Como já era de se esperar, o Tribunal de Justiça de Minas Gerais apresenta-se numa posição preocupante.

A meta de sentenças por magistrado no TJMG, para o ano de 2011, havia sido estabelecida em 2.000 (duas mil). Contudo, conforme apurado, esse número não passou de 1.041 (mil e quarenta e uma), ou seja, 92% abaixo da meta. Conforme consta do documento, “Entre os tribunais de grande porte – TJSP, TJRJ, TJRS e TJMG – apenas o TJMG ainda possui pontos a melhorar, sendo necessário aumentar em 92% o número de sentenças por magistrado [...] ou em 49% o total de processos baixados [...].”

Segundo dados do CNJ,  o TJMG apresenta 67% de eficiência relativa, contra 100% dos tribunais do Rio de Janeiro, Rio Grande do Sul e São Paulo. A taxa de congestionamento no Tribunal de Minas Gerais é de 69,8%. Por sua vez, o TJMG tem um total de 1.355 magistrados, ficando abaixo apenas do TJSP, que dispõe de 2.521 magistrados. Interessante observar que conforme o documento, em 2011, foram ajuizadas na Justiça mineira 1.727.444 novas ações, enquanto no TJRJ foram 2.434.027, no TJRS foram 1.865.826 e no TJSP foram 5.262.768 novas ações. Como se vê, dos quatro tribunais de grande porte do país, o de Minas Gerais foi o que teve menor número de novas ações; apesar disso, foi o que apresentou o pior índice de eficiência.

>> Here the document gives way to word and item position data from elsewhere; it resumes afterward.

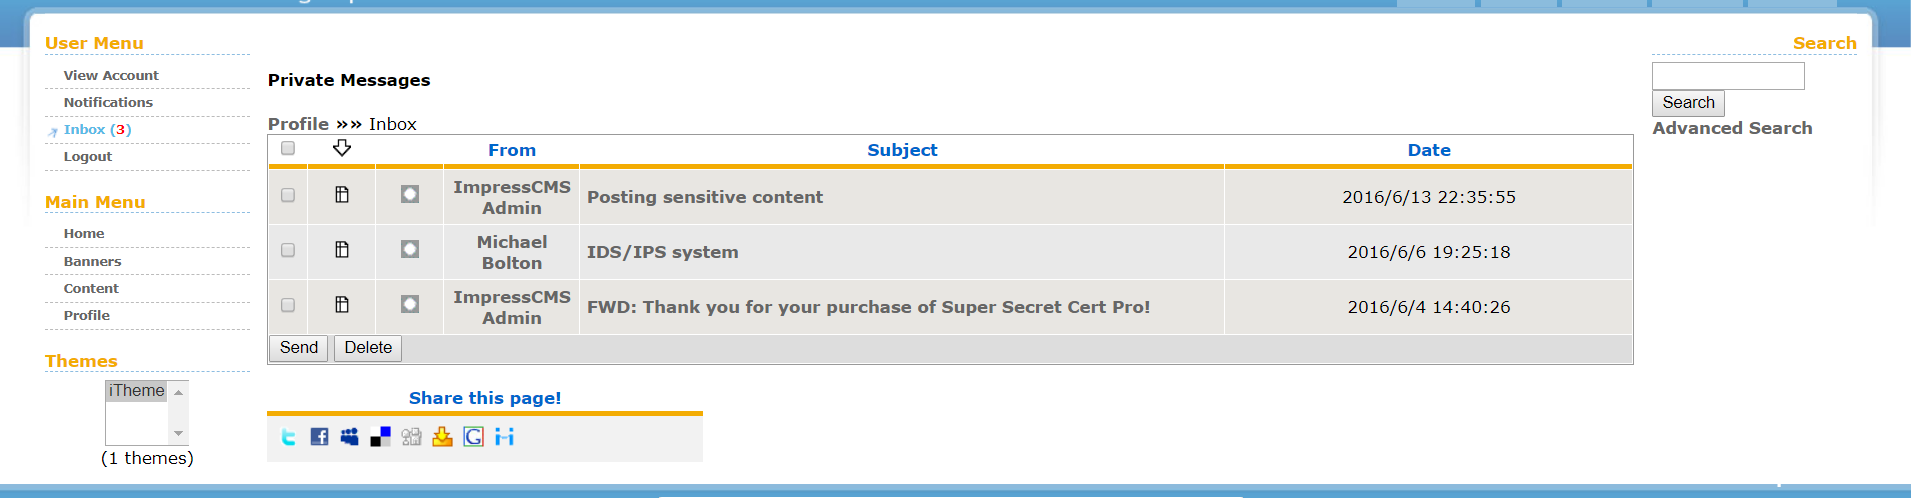The image size is (1911, 498).
Task: Click message status icon for IDS/IPS system
Action: point(410,249)
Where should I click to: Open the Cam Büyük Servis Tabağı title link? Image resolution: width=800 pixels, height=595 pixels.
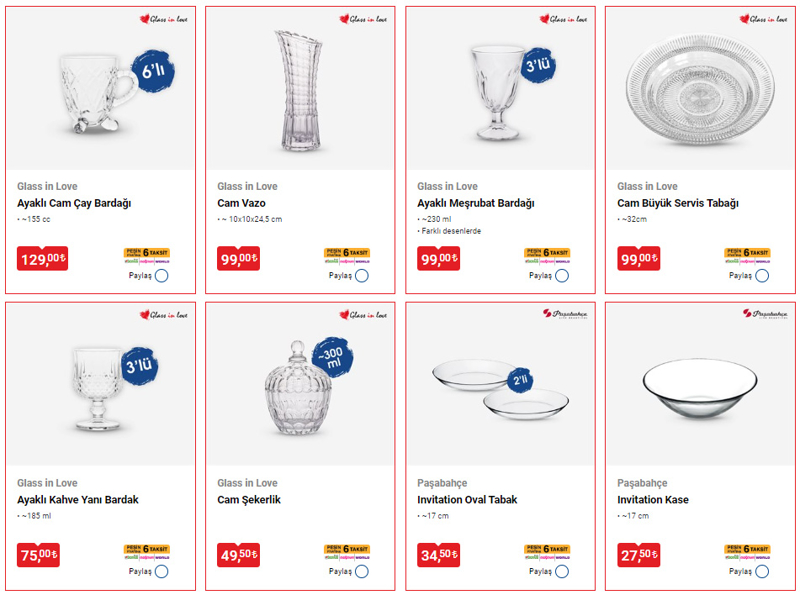point(678,203)

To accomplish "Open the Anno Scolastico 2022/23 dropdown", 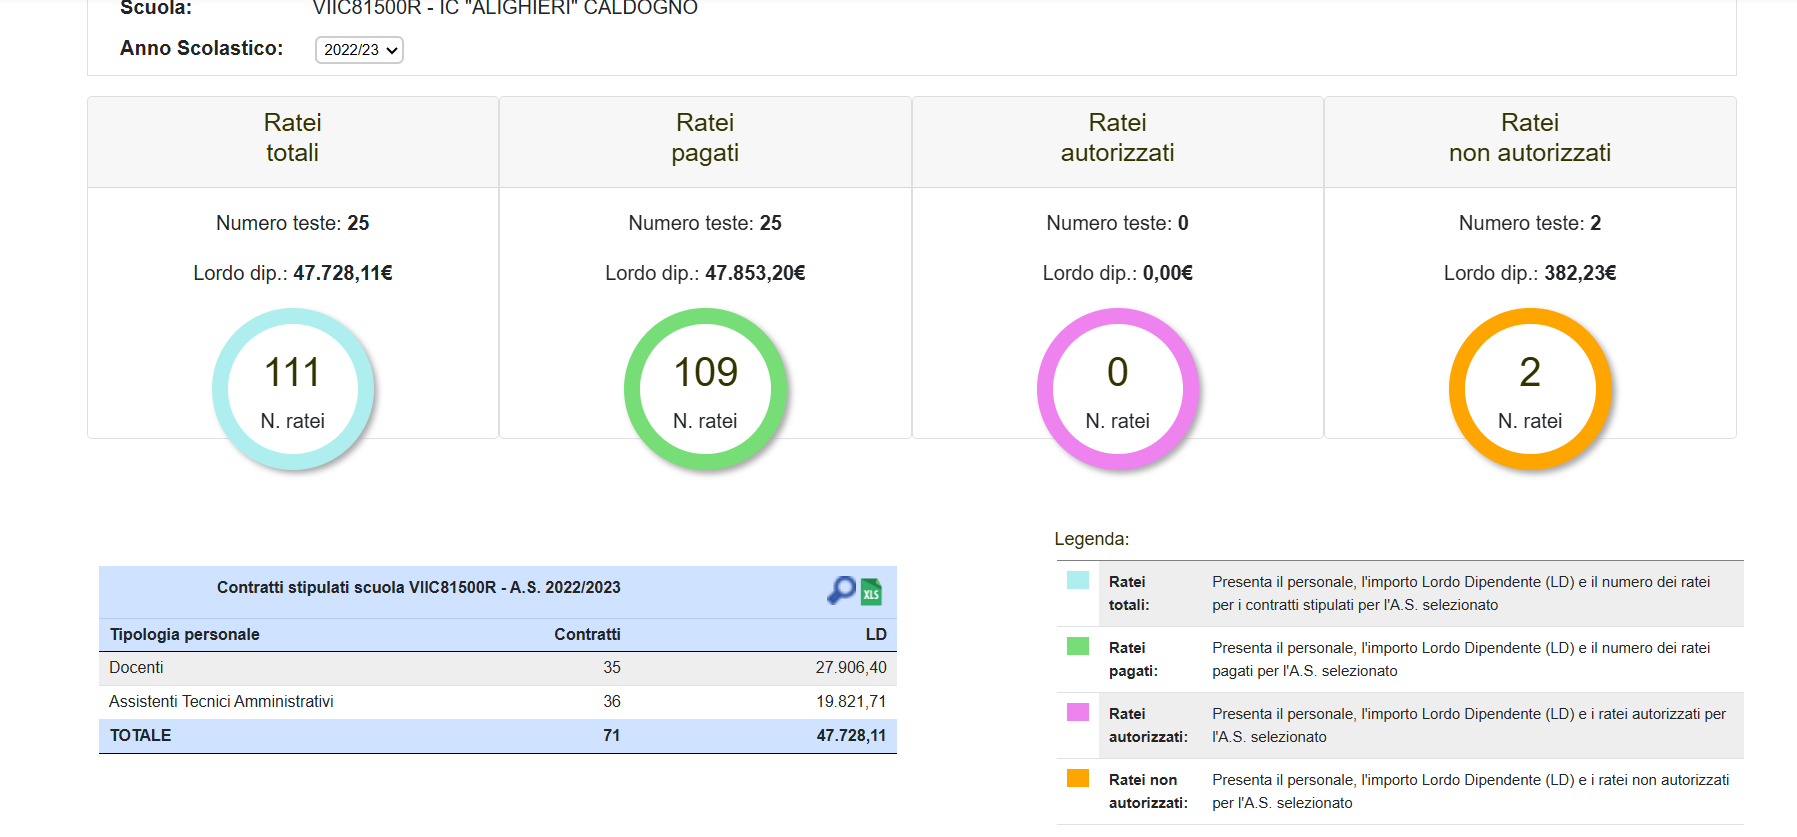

Quem vive o dia a dia forense – principalmente na Capital mas também no interior – sabe bem o que isso significa. A letargia do Poder Judiciário (e, em especial, o de Minas Gerais) coloca as partes litigantes em situação de angústia e incerteza. Em certos casos, a citação do réu chega a consumir seis, sete, oito meses, desde a distribuição da ação! Os pedidos, principalmente os relacionados à antecipação de tutela, são analisados de forma perfunctória, preferindo os magistrados o indeferimento à avaliação do pleito sob os auspícios da legislação e do bom senso.

Apenas para se ter uma ideia, até o presente momento (30/10/2012) o réu não foi citado numa ação de alimentos gravídicos, ajuizada em 23/07/2012 (quando a autora contava com três meses de gestação). Presume-se, portanto, que o deslinde da causa – muito provavelmente – será inútil, eis que ocorrerá após o nascimento da criança, obrigando ao ajuizamento de nova ação; desta vez de alimentos (não mais gravídicos, mas em benefício do menor recém nascido). Note-se que a Lei de Alimentos Gravídicos (Lei n.º 11.804, de 5 de novembro de 2008) visa, essencialmente, proteger a gestante e o nascituro; logo, deve (o verbo é “dever”) o Judiciário aplicar a lei e, para isso, por óbvio, há de decidir antes que o estado gravídico seja extinto pelo nascimento da criança.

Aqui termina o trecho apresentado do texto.